▶ **EXERCISE DIRECTIONS**:
Please print the line that holds "The height and" and each line after it to the end of the data, word for word, without any pictures.

▶ **TASK MATERIAL**:

◆ ◆ ◆

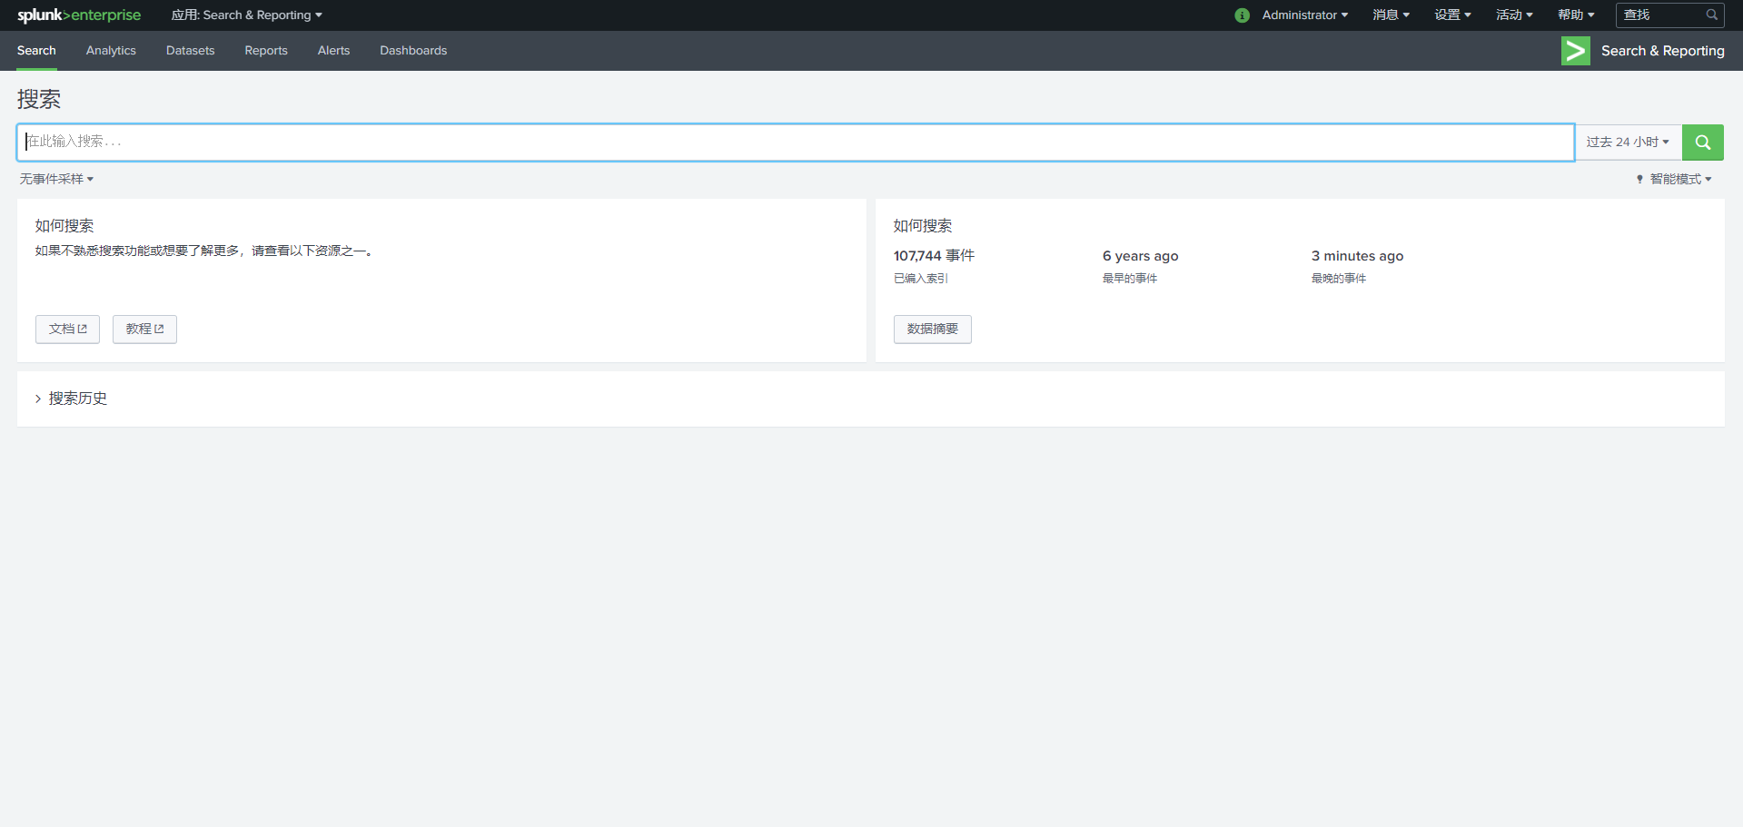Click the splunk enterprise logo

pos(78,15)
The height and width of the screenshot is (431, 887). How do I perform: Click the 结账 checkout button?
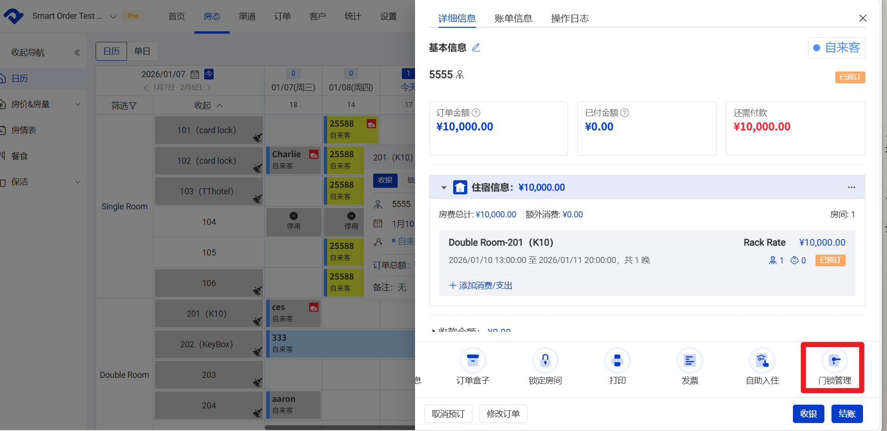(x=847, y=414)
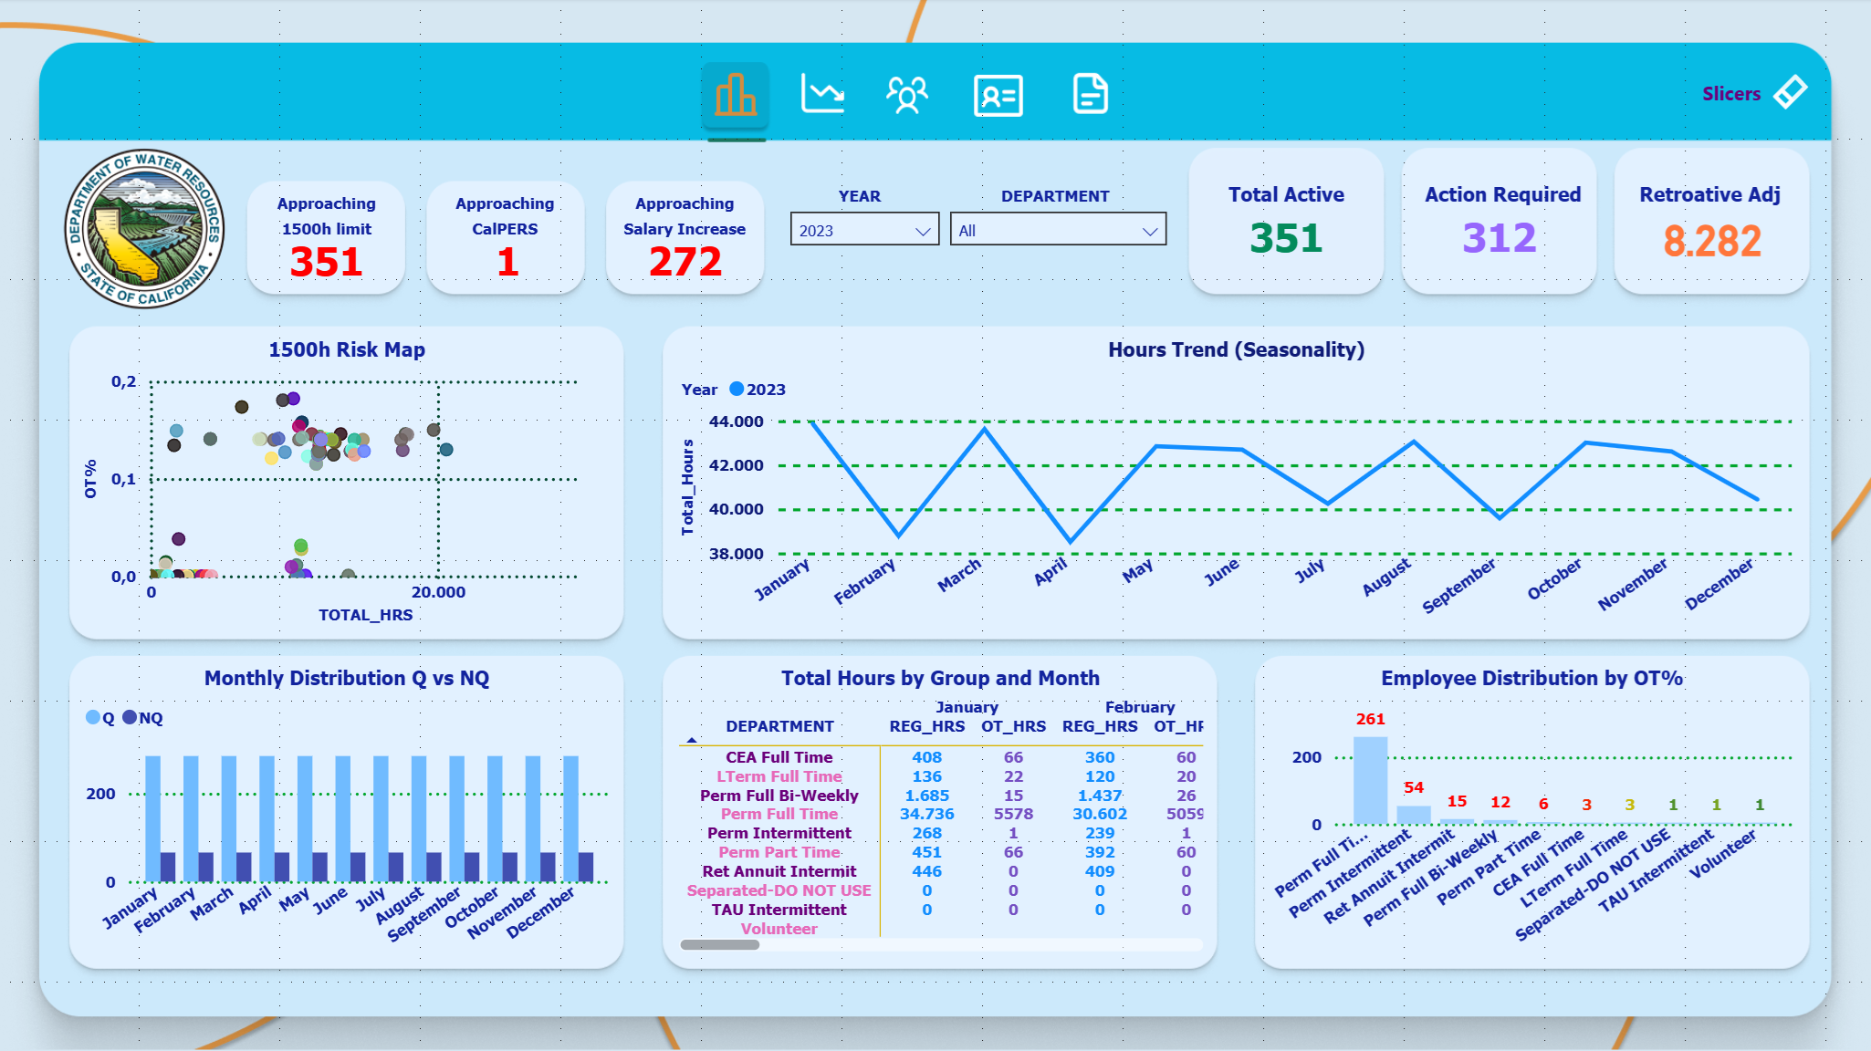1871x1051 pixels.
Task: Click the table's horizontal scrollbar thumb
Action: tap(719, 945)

◆ ◆ ◆

▶ **RESULT**:
The height and width of the screenshot is (431, 887). How do I perform: Click the 结账 checkout button?
(x=847, y=414)
1871x1051 pixels.
Task: Click the table's horizontal scrollbar thumb
Action: tap(719, 945)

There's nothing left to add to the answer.